以前セスが教えてくれた。この部屋はいずれシャールが使うことになるから、と。


「……そうだったのか。それなら二人分の食事も納得がいく。だが最近ルーカは部屋からまったく出てこないらしい。メイドも部屋に入れないしそこにいたとしても助けようがない……」


「何とかルーカを外に誘き出せませんか」


「考えてみよう」


アルジャーノンに会えるかもしれない。シャールはその思いだけで必死に考えを巡らせた。






その頃バリアン男爵家ではデモンとダリアが言い争いをしていた。


「あなたミッドフォード家に恨みでもあるの?!」


「母さんには分かりませんよ」


「どうして昔からシャールを目の敵にするの!従兄弟じゃない」


だがダリアの激昂くらいで怯むデモンではない。

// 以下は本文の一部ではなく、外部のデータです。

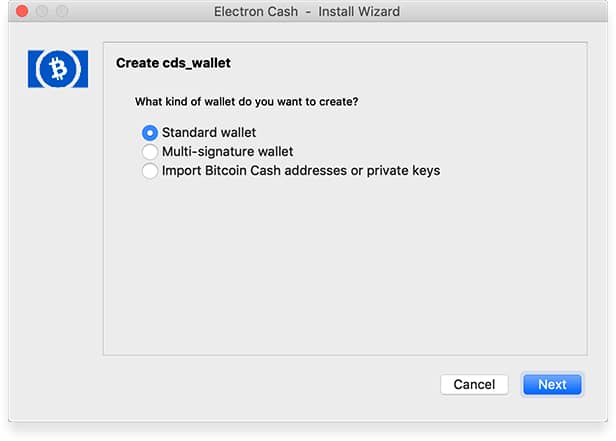Click the greyed-out minimize window button
The height and width of the screenshot is (441, 616).
coord(42,11)
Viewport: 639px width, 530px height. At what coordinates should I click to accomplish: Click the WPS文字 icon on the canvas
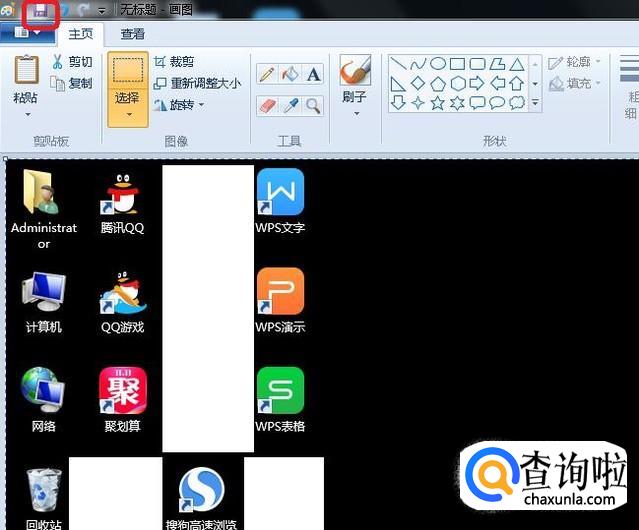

薄ら笑いを浮かべながら「違う」と言い捨てた。


「俺はシャールを愛してるんです」


「……なんですって?」


「あいつは俺の運命のつがいだ」


「何言ってるの?アルファでもないくせに!」


「アルファじゃなきゃダメなんですか?現に今シャールはベータの相手と恋をしてる」


「そんなのはシャールの自由よ。あなたが一方的にそんなこと言ったってシャールはあなたのものにはならない!いい加減理解しなさい!」


「……随分と母親みたいな事を言うんですね。子供の頃から何一つしてくれなかったくせに」


ダリアは言葉に詰まる。家風だと育児に関わらせて貰えなかったのは事実だが、ダリアは昔からデモンに得体の知れない恐怖を抱いていた。

何かにつけて子供らしくないのだ。その傲慢さも残虐さも。


「……さっきの使いの話を聞いたでしょ。シャールには思う人がいるの。あなたが邪魔をするべきじゃない」


「それなら俺の気持ちはどうなるんです?俺だけが我慢しないといけないんですか?おかしいですよね」


「……何を言ってるの」


(まるで駄々っ子だわ。いつも大人ぶってるくせに)


「とにかくアルジャーノンを見つけてあげて。どこかで囚われているかも知れないって言ってたでしょ。見つければシャールに感謝されるわよ」


「ふふっ感謝ねぇ」


「デモン?」


「ちょっと出かけて来ます」


屋敷を出ていくデモンにダリアは不安を隠せない。


(どうしてこんな胸騒ぎがするの?まさかアルジャーノンをどこかに閉じ込めてるのはデモンなの?!)


「待ちなさい!デモン……!」


ダリアの声は届かない。デモンはもう既にダリアが思うよりずっとずっと遠いところにいるのだから。